◆ **WORK REQUIRED**: Repeat all of the material exactly, with no line missing.

◆ **SOURCE INFORMATION**:
Content starts

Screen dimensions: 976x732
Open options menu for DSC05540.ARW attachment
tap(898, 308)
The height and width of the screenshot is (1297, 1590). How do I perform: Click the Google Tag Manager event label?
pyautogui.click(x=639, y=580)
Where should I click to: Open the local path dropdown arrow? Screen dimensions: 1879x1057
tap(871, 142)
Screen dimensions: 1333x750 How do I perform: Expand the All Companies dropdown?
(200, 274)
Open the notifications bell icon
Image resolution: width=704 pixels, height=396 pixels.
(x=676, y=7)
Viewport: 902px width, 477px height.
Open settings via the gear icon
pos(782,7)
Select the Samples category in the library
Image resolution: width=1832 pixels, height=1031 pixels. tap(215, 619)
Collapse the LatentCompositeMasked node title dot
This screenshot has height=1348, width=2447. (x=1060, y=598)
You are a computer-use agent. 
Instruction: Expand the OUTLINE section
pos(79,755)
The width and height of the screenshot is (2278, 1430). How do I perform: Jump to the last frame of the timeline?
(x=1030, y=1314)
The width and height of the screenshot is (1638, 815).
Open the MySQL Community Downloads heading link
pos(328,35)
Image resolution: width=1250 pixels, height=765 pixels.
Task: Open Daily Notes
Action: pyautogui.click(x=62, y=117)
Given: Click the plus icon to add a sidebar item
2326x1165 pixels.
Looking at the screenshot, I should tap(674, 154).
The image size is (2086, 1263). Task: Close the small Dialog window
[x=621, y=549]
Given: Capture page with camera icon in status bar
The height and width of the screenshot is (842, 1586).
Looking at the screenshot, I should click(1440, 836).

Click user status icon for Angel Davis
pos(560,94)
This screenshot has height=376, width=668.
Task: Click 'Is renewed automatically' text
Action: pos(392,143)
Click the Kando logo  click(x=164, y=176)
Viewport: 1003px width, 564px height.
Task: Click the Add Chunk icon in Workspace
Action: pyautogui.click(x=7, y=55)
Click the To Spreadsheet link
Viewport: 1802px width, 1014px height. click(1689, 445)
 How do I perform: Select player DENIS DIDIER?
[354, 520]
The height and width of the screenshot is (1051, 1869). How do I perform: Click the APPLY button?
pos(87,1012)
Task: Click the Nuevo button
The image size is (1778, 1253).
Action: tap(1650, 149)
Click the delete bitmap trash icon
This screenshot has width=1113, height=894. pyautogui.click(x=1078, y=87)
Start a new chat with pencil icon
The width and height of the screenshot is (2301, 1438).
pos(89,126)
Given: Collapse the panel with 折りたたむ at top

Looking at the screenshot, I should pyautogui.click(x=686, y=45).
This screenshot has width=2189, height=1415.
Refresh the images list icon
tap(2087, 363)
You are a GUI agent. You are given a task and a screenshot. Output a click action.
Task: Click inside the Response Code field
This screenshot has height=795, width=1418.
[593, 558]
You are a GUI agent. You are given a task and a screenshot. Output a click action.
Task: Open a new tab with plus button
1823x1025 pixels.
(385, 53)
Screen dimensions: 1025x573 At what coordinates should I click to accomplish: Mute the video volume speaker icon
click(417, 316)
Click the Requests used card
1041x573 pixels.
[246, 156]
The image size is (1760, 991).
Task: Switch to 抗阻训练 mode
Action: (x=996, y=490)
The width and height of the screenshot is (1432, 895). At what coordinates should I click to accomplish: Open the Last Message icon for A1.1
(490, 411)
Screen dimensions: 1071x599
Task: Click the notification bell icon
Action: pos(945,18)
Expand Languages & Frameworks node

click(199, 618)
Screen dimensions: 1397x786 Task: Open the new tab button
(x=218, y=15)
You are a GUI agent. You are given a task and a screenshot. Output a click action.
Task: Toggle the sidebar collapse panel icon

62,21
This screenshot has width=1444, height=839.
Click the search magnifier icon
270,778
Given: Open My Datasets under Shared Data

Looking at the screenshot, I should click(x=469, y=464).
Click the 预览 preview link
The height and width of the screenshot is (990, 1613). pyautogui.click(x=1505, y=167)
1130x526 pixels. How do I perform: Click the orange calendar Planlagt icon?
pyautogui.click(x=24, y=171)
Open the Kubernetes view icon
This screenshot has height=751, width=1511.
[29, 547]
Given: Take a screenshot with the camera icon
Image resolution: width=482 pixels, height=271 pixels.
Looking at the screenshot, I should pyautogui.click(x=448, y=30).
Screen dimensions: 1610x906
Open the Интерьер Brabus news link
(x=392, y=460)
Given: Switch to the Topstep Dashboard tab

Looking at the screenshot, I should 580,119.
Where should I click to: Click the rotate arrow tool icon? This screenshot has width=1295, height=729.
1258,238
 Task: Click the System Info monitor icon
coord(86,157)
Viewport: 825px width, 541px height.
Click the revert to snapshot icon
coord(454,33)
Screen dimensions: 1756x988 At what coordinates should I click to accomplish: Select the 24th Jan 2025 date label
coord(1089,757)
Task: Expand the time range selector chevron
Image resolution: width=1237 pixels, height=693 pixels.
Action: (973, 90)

Content ends

◆ **ANSWER SECTION**:
Screen dimensions: 976x732
Open options menu for DSC05540.ARW attachment
tap(898, 308)
The height and width of the screenshot is (1297, 1590). How do I perform: Click the Google Tag Manager event label?
pyautogui.click(x=639, y=580)
Where should I click to: Open the local path dropdown arrow? Screen dimensions: 1879x1057
tap(871, 142)
Screen dimensions: 1333x750 How do I perform: Expand the All Companies dropdown?
(200, 274)
Open the notifications bell icon
Image resolution: width=704 pixels, height=396 pixels.
(x=676, y=7)
Viewport: 902px width, 477px height.
Open settings via the gear icon
pos(782,7)
Select the Samples category in the library
Image resolution: width=1832 pixels, height=1031 pixels. tap(215, 619)
Collapse the LatentCompositeMasked node title dot
This screenshot has height=1348, width=2447. (x=1060, y=598)
You are a computer-use agent. 
Instruction: Expand the OUTLINE section
pos(79,755)
The width and height of the screenshot is (2278, 1430). How do I perform: Jump to the last frame of the timeline?
(x=1030, y=1314)
The width and height of the screenshot is (1638, 815).
Open the MySQL Community Downloads heading link
pos(328,35)
Image resolution: width=1250 pixels, height=765 pixels.
Task: Open Daily Notes
Action: pyautogui.click(x=62, y=117)
Given: Click the plus icon to add a sidebar item
2326x1165 pixels.
Looking at the screenshot, I should tap(674, 154).
The image size is (2086, 1263). Task: Close the small Dialog window
[x=621, y=549]
Given: Capture page with camera icon in status bar
The height and width of the screenshot is (842, 1586).
Looking at the screenshot, I should click(1440, 836).

Click user status icon for Angel Davis
pos(560,94)
This screenshot has height=376, width=668.
Task: Click 'Is renewed automatically' text
Action: pos(392,143)
Click the Kando logo  click(x=164, y=176)
Viewport: 1003px width, 564px height.
Task: Click the Add Chunk icon in Workspace
Action: pyautogui.click(x=7, y=55)
Click the To Spreadsheet link
Viewport: 1802px width, 1014px height. click(1689, 445)
 How do I perform: Select player DENIS DIDIER?
[354, 520]
The height and width of the screenshot is (1051, 1869). How do I perform: Click the APPLY button?
pos(87,1012)
Task: Click the Nuevo button
The image size is (1778, 1253).
Action: tap(1650, 149)
Click the delete bitmap trash icon
This screenshot has width=1113, height=894. pyautogui.click(x=1078, y=87)
Start a new chat with pencil icon
The width and height of the screenshot is (2301, 1438).
pos(89,126)
Given: Collapse the panel with 折りたたむ at top

Looking at the screenshot, I should pyautogui.click(x=686, y=45).
This screenshot has width=2189, height=1415.
Refresh the images list icon
tap(2087, 363)
You are a GUI agent. You are given a task and a screenshot. Output a click action.
Task: Click inside the Response Code field
This screenshot has height=795, width=1418.
[593, 558]
You are a GUI agent. You are given a task and a screenshot. Output a click action.
Task: Open a new tab with plus button
1823x1025 pixels.
(385, 53)
Screen dimensions: 1025x573 At what coordinates should I click to accomplish: Mute the video volume speaker icon
click(417, 316)
Click the Requests used card
1041x573 pixels.
[246, 156]
The image size is (1760, 991).
Task: Switch to 抗阻训练 mode
Action: (x=996, y=490)
The width and height of the screenshot is (1432, 895). At what coordinates should I click to accomplish: Open the Last Message icon for A1.1
(490, 411)
Screen dimensions: 1071x599
Task: Click the notification bell icon
Action: pos(945,18)
Expand Languages & Frameworks node

click(199, 618)
Screen dimensions: 1397x786 Task: Open the new tab button
(x=218, y=15)
You are a GUI agent. You are given a task and a screenshot. Output a click action.
Task: Toggle the sidebar collapse panel icon

62,21
This screenshot has width=1444, height=839.
Click the search magnifier icon
270,778
Given: Open My Datasets under Shared Data

Looking at the screenshot, I should click(x=469, y=464).
Click the 预览 preview link
The height and width of the screenshot is (990, 1613). pyautogui.click(x=1505, y=167)
1130x526 pixels. How do I perform: Click the orange calendar Planlagt icon?
pyautogui.click(x=24, y=171)
Open the Kubernetes view icon
This screenshot has height=751, width=1511.
[29, 547]
Given: Take a screenshot with the camera icon
Image resolution: width=482 pixels, height=271 pixels.
Looking at the screenshot, I should pyautogui.click(x=448, y=30).
Screen dimensions: 1610x906
Open the Интерьер Brabus news link
(x=392, y=460)
Given: Switch to the Topstep Dashboard tab

Looking at the screenshot, I should 580,119.
Where should I click to: Click the rotate arrow tool icon? This screenshot has width=1295, height=729.
1258,238
 Task: Click the System Info monitor icon
coord(86,157)
Viewport: 825px width, 541px height.
Click the revert to snapshot icon
coord(454,33)
Screen dimensions: 1756x988 At what coordinates should I click to accomplish: Select the 24th Jan 2025 date label
coord(1089,757)
Task: Expand the time range selector chevron
Image resolution: width=1237 pixels, height=693 pixels.
Action: (973, 90)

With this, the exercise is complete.